### What the task requires
Your job is to copy the data that follows exactly, every line included.

※ ※ ※

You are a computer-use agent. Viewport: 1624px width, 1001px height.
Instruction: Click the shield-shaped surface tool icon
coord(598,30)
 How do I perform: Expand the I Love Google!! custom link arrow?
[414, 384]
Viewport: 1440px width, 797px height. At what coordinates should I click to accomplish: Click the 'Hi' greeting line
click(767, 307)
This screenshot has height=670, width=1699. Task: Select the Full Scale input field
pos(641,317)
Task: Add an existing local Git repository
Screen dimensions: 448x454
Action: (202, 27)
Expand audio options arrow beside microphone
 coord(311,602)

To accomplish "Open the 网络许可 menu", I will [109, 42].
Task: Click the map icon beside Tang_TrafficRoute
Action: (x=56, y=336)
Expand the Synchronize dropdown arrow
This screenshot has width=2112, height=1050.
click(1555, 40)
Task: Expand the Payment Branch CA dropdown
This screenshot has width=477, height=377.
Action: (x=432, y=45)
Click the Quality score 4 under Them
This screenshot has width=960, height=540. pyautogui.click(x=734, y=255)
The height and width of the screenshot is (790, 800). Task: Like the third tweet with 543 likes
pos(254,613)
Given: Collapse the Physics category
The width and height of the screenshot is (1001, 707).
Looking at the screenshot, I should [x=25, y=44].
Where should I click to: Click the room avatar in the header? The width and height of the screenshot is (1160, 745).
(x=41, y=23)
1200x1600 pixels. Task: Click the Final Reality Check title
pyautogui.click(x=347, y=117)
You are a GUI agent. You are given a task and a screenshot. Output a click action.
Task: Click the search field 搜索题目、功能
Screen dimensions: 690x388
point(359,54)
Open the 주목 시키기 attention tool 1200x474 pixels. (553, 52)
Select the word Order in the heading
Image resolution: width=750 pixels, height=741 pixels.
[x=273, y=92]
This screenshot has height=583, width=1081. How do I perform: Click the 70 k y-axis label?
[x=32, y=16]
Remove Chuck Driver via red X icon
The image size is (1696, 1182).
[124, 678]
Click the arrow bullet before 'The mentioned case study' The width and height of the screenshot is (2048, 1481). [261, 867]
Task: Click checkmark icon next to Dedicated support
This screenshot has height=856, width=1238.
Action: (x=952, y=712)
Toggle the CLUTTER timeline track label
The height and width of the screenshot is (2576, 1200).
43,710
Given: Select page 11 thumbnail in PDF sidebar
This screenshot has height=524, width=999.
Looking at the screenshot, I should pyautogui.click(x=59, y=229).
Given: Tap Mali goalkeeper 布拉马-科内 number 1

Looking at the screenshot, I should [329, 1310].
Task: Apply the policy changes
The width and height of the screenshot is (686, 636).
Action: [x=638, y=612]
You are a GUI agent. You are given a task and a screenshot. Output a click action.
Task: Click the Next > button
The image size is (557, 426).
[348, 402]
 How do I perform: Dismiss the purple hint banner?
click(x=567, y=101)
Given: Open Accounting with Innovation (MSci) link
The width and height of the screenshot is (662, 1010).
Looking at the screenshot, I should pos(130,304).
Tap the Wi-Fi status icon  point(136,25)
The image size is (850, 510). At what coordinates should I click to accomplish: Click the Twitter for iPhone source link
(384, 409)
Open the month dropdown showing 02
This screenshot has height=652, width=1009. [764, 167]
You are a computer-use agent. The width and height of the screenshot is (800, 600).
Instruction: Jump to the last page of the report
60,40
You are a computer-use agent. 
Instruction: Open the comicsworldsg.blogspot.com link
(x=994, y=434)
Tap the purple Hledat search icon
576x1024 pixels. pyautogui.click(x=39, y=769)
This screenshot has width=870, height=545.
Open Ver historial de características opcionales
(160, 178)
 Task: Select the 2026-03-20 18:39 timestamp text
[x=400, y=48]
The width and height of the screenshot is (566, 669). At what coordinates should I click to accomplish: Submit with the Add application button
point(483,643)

※ ※ ※

### Output of the task
You are a computer-use agent. Viewport: 1624px width, 1001px height.
Instruction: Click the shield-shaped surface tool icon
coord(598,30)
 How do I perform: Expand the I Love Google!! custom link arrow?
[414, 384]
Viewport: 1440px width, 797px height. At what coordinates should I click to accomplish: Click the 'Hi' greeting line
click(767, 307)
This screenshot has height=670, width=1699. Task: Select the Full Scale input field
pos(641,317)
Task: Add an existing local Git repository
Screen dimensions: 448x454
Action: (202, 27)
Expand audio options arrow beside microphone
 coord(311,602)

To accomplish "Open the 网络许可 menu", I will [109, 42].
Task: Click the map icon beside Tang_TrafficRoute
Action: (x=56, y=336)
Expand the Synchronize dropdown arrow
This screenshot has width=2112, height=1050.
click(1555, 40)
Task: Expand the Payment Branch CA dropdown
This screenshot has width=477, height=377.
Action: (x=432, y=45)
Click the Quality score 4 under Them
This screenshot has width=960, height=540. pyautogui.click(x=734, y=255)
The height and width of the screenshot is (790, 800). Task: Like the third tweet with 543 likes
pos(254,613)
Given: Collapse the Physics category
The width and height of the screenshot is (1001, 707).
Looking at the screenshot, I should [x=25, y=44].
Where should I click to: Click the room avatar in the header? The width and height of the screenshot is (1160, 745).
(x=41, y=23)
1200x1600 pixels. Task: Click the Final Reality Check title
pyautogui.click(x=347, y=117)
You are a GUI agent. You are given a task and a screenshot. Output a click action.
Task: Click the search field 搜索题目、功能
Screen dimensions: 690x388
point(359,54)
Open the 주목 시키기 attention tool 1200x474 pixels. (553, 52)
Select the word Order in the heading
Image resolution: width=750 pixels, height=741 pixels.
[x=273, y=92]
This screenshot has height=583, width=1081. How do I perform: Click the 70 k y-axis label?
[x=32, y=16]
Remove Chuck Driver via red X icon
The image size is (1696, 1182).
[124, 678]
Click the arrow bullet before 'The mentioned case study' The width and height of the screenshot is (2048, 1481). [261, 867]
Task: Click checkmark icon next to Dedicated support
This screenshot has height=856, width=1238.
Action: (x=952, y=712)
Toggle the CLUTTER timeline track label
The height and width of the screenshot is (2576, 1200).
43,710
Given: Select page 11 thumbnail in PDF sidebar
This screenshot has height=524, width=999.
Looking at the screenshot, I should pyautogui.click(x=59, y=229).
Given: Tap Mali goalkeeper 布拉马-科内 number 1

Looking at the screenshot, I should [329, 1310].
Task: Apply the policy changes
The width and height of the screenshot is (686, 636).
Action: [x=638, y=612]
You are a GUI agent. You are given a task and a screenshot. Output a click action.
Task: Click the Next > button
The image size is (557, 426).
[348, 402]
 How do I perform: Dismiss the purple hint banner?
click(x=567, y=101)
Given: Open Accounting with Innovation (MSci) link
The width and height of the screenshot is (662, 1010).
Looking at the screenshot, I should pos(130,304).
Tap the Wi-Fi status icon  point(136,25)
The image size is (850, 510). At what coordinates should I click to accomplish: Click the Twitter for iPhone source link
(384, 409)
Open the month dropdown showing 02
This screenshot has height=652, width=1009. [764, 167]
You are a computer-use agent. The width and height of the screenshot is (800, 600).
Instruction: Jump to the last page of the report
60,40
You are a computer-use agent. 
Instruction: Open the comicsworldsg.blogspot.com link
(x=994, y=434)
Tap the purple Hledat search icon
576x1024 pixels. pyautogui.click(x=39, y=769)
This screenshot has width=870, height=545.
Open Ver historial de características opcionales
(160, 178)
 Task: Select the 2026-03-20 18:39 timestamp text
[x=400, y=48]
The width and height of the screenshot is (566, 669). At what coordinates should I click to accomplish: Submit with the Add application button
point(483,643)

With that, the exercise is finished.